**Page text:**

--

The hydrocracking zone 300 includes a hydrocracking reactor 320, which may have single or multiple catalyst beds and receive quench hydrogen streams in between the beds as simply shown by stream 326. Although only one quench hydrogen stream is shown, it should be understood that multiple streams may be provided to the hydrocracking reactor 320 depending upon the number of beds. The hydrocracking zone 300 can operate at any suitable condition. The effluent stream 340 from the hydrocracking zone 300 passes to second separation zone 500.

Separation zone 500 includes a hot separation vessel 510 and a cold separation vessel 520. The hot separation vessel 510 separates stream 340 into a gas stream 550 comprising hydrogen and methane, and a liquid stream 560. Stream 550 then enters the cold separator vessel 520, while the stream 560 enters the flash zone 600. The flash zone 600 includes a hot low-pressure flash drum 630 and a cold low-pressure flash drum 640. Heat exchangers required to cool the hot streams before entering subsequent separators and flash drums are not shown and their requirement should be understood by all skilled in the art. Typically, the cold separator drum 520 and flash drums 630 and 640 serve to separate gases from condensed liquids or from liquids through pressure let down.

Particularly, the high-pressure cold separator drum 520 can provide an overhead stream 514 comprising hydrogen and methane but is predominantly rich in hydrogen, a hydrocarbon side stream 518 and a bottom stream 590 which is predominantly sour water that can be sent to any suitable destination such as a sour water stripper. A water stream (not shown) may be added to stream 550 to remove ammonium salts. Similarly, the hot low-pressure flash drum 630 can provide overhead stream 634 comprising hydrogen and methane and a bottom liquid stream 638. The overhead stream 634 after cooling in a heat exchanger (not shown) and the hydrocarbon side stream 518 enter the low pressure cold flash drum 640. The flash drum 640 separates an overhead stream 644 comprising residual hydrogen and methane that may be sent to any suitable destination, such as a flare or fuel gas recovery or hydrogen recovery; doing so may require additional compression. The bottom stream 650 which is predominantly sour water can be sent to any suitable destination, such as sour water stripping. The hydrocarbon liquid side stream 648 is combined with the bottom liquid stream 638 to form feed stream 690 which enters the fractionation zone 700.

Generally, the fractionation zone 700 produces a variety of products, and includes an overhead stream 710, a first side-stream 720, a second side-stream 730, and a bottom stream 735. Typically, stream 710 comprises naphtha, the first side-stream 720 comprises kerosene and the second side-stream 730 comprises diesel. Typically, the kerosene stream 720 meets a product specification, such as a smoke point, while the diesel stream 730 meets its product specification, such as a maximum sulfur content and minimum cetane number requirements. At least a portion of the bottom stream 735 may be recycled back to the hydrocracking zone 300 as stream 740 and small amount, stream 750 purged out of the system.

--

**Recorded information:**
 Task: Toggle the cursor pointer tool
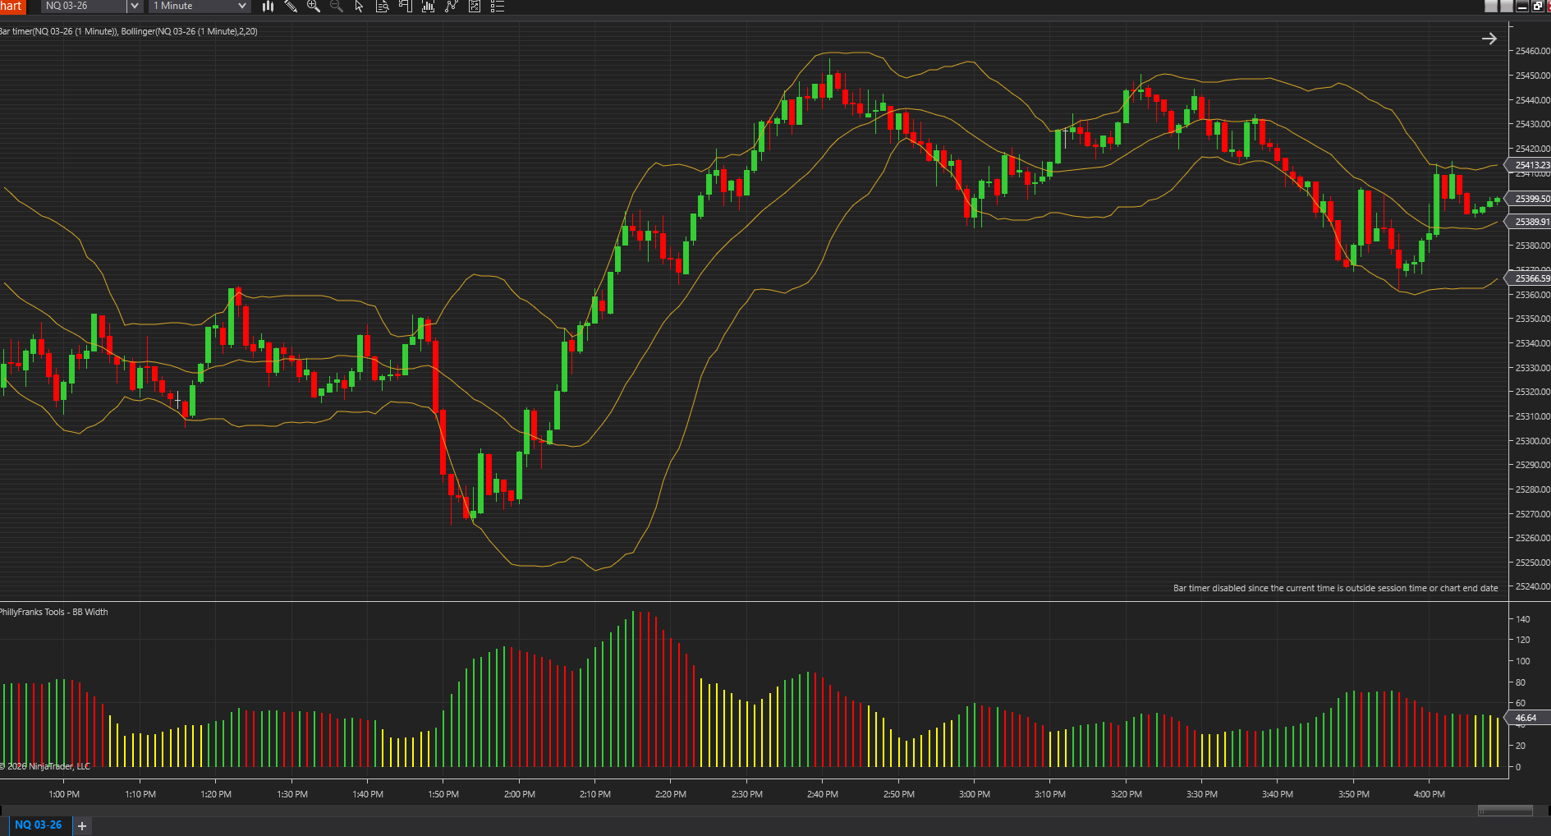point(358,7)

--

**What you need to do:**
Answer these questions from the hydrocracking process text:
1. Into what two streams does the hot separation vessel 510 separate stream 340?
2. Which two streams are combined to form feed stream 690?
3. What does the second side-stream 730 typically comprise?
The data has no connection to the hydrocracking process text.

**Response:**
1. A gas stream 550 comprising hydrogen and methane, and a liquid stream 560.
2. The hydrocarbon liquid side stream 648 and the bottom liquid stream 638.
3. Diesel.